**PROBLEM DESCRIPTION:**
The response must consist of the lines below from the one with "Open the 硬盘(D) menu" through the one with "The image size is (1194, 715).", exactly as they appear and with both ends kept.

**THE RECORDS:**
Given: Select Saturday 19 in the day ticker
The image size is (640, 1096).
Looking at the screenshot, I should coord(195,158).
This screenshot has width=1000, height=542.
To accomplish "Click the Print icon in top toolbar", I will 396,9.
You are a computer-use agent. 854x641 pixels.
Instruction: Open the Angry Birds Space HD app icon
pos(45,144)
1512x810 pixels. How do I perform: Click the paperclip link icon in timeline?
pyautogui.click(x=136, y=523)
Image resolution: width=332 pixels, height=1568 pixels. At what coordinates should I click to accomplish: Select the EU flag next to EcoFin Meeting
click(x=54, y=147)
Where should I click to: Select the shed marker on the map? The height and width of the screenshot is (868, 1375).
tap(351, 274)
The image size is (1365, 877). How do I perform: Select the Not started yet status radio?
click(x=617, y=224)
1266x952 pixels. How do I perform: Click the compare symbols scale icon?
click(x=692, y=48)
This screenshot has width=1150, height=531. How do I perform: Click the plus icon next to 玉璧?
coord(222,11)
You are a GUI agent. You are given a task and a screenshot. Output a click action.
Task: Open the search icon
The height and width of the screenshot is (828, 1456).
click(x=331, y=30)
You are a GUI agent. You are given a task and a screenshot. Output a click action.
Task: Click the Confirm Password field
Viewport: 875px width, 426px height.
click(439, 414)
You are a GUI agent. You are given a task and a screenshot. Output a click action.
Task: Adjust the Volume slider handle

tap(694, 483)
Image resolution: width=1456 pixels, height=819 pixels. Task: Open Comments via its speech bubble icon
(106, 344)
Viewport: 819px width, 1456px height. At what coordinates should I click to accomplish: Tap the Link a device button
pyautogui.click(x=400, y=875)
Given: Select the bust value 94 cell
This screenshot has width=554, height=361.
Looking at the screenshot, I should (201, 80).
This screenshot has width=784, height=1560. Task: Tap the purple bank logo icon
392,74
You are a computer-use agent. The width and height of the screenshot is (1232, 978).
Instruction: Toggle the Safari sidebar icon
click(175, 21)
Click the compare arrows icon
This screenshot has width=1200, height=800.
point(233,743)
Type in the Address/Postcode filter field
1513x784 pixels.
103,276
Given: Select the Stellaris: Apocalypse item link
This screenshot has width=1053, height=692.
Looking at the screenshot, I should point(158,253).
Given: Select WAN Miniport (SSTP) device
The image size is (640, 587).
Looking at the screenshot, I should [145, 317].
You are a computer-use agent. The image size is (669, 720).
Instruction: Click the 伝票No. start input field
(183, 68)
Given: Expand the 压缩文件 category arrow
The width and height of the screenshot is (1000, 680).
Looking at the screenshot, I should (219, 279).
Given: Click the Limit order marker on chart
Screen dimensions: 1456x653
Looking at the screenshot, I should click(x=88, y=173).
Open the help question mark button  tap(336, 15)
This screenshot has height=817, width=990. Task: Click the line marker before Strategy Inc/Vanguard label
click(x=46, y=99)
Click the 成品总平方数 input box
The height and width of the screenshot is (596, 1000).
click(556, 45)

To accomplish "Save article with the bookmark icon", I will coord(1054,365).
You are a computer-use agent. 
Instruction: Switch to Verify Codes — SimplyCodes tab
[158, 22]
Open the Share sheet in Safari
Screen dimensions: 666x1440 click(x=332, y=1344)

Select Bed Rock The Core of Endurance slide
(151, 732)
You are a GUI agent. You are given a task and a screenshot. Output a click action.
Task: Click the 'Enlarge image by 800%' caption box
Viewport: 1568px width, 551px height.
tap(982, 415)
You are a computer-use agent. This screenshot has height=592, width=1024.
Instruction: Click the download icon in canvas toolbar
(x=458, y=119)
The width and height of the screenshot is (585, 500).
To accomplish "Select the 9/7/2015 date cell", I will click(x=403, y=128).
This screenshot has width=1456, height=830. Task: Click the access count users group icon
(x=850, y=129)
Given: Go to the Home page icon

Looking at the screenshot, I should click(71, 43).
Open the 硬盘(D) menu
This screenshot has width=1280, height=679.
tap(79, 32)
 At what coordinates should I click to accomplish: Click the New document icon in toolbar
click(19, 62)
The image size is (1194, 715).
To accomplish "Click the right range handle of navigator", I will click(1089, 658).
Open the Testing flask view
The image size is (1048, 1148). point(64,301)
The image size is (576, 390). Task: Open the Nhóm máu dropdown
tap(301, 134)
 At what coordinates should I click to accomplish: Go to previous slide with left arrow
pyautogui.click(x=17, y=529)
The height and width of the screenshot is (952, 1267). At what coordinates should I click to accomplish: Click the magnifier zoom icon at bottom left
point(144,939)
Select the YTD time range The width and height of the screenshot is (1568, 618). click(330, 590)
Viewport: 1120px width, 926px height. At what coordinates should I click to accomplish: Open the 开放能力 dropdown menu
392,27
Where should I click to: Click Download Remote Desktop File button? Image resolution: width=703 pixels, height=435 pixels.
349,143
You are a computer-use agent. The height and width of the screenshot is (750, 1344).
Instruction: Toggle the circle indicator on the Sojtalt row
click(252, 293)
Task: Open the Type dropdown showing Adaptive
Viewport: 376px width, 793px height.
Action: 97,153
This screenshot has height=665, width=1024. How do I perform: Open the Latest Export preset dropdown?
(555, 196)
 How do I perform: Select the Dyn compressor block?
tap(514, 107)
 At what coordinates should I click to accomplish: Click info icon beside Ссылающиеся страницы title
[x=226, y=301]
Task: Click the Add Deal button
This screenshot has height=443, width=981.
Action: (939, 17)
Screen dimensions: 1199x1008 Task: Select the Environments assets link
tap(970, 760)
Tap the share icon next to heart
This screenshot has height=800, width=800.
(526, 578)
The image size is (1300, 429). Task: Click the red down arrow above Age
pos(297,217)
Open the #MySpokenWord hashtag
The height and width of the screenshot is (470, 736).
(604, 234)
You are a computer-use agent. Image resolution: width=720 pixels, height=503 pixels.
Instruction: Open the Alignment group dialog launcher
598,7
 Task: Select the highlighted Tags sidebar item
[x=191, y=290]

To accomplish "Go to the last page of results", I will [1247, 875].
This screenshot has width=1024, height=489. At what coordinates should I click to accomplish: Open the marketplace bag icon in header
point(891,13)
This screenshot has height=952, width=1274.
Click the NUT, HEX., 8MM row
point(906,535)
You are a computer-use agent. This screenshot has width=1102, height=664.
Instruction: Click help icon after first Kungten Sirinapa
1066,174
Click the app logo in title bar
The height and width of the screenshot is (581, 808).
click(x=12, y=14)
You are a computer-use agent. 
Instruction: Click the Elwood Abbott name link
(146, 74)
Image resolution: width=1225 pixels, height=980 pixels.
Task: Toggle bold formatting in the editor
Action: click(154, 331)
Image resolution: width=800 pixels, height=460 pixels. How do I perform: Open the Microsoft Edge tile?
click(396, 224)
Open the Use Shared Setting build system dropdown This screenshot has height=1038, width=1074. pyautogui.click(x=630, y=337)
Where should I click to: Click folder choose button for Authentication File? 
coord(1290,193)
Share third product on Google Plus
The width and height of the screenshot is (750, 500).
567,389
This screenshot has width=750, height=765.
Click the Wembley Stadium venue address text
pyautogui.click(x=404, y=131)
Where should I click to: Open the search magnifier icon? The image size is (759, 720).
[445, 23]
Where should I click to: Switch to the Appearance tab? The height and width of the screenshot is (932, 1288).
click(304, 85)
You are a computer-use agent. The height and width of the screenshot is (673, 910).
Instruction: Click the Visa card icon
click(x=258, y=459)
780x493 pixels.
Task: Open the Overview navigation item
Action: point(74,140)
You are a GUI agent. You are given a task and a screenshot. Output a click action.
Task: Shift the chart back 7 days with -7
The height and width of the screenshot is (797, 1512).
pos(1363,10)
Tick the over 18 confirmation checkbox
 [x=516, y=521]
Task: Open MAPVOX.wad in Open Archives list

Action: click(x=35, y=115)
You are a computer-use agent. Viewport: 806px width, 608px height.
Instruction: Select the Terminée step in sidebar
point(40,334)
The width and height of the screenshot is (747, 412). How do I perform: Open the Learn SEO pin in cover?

**RESULT OF THIS EXERCISE:**
Open the 硬盘(D) menu
This screenshot has width=1280, height=679.
tap(79, 32)
 At what coordinates should I click to accomplish: Click the New document icon in toolbar
click(19, 62)
The image size is (1194, 715).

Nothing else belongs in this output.